So that means that I can finally make an outting to the market, and I'm inviting Nancylanders to join me in wandering the food stalls as a pack, devouring all the Asian street food that crosses our path like a ravenous colony of foodie army ants. I will announce a trip for next weekend, either July 4,5,or 6th.

Transit from Vancouver looks pretty easy. Get yourself to Metrotown station and take the 430 Richmond Exchange from Bay 8 and get off on Bridgeport Road, just west of Sweden Way or take the 98 Burrard Station B-Line to Bridgeport Road and then transfer to the 407 Gilbert that travels along Bridgeport, getting off just before Sweden Way. There are pay parking lots as part of the market too, details can be seen at the link to the summer market website.

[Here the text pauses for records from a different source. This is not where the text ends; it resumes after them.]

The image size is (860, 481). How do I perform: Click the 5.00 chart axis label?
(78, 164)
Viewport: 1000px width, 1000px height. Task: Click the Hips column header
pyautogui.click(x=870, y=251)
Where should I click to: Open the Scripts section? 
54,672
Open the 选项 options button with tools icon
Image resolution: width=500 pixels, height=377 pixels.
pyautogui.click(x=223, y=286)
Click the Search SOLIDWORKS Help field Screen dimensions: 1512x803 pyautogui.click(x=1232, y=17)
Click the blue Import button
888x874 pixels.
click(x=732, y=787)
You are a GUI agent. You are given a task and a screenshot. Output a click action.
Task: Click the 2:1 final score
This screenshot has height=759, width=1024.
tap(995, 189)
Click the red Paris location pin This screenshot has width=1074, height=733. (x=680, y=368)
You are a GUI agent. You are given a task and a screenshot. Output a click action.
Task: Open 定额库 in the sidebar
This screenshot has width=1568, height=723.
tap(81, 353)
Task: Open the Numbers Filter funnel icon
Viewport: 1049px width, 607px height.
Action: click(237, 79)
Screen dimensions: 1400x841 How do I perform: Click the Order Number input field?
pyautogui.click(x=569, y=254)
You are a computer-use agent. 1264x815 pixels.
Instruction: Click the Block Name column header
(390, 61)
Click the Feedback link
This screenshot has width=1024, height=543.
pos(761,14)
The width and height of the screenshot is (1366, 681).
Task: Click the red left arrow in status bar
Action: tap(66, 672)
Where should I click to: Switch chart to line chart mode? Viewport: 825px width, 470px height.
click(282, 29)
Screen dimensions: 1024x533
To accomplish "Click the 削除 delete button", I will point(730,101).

Post a comment (or email me at if you are interested in attending and feel free to leave a preferred date. I am looking at starting early in the evening, at 7 pm when the market opens, so that we have empty bellies to start, and the grazing serves as dinner.

Saturday, June 28, 2008

Jonker Street Restaurant

Just one visit so far to the little Jonker Street Restaurant (1128 Pacific Blvd, at Cambie St. 604-688-8565), and I was thoroughly impressed with the Malaysian food there. It seemed very authentic, tasty, with fresh bright flavours and not too greasy. The room is bright, casual and clean, and the service is very personable. It seemed like the man serving us was the owner, and he was a great host. It has a very relaxed atmosphere.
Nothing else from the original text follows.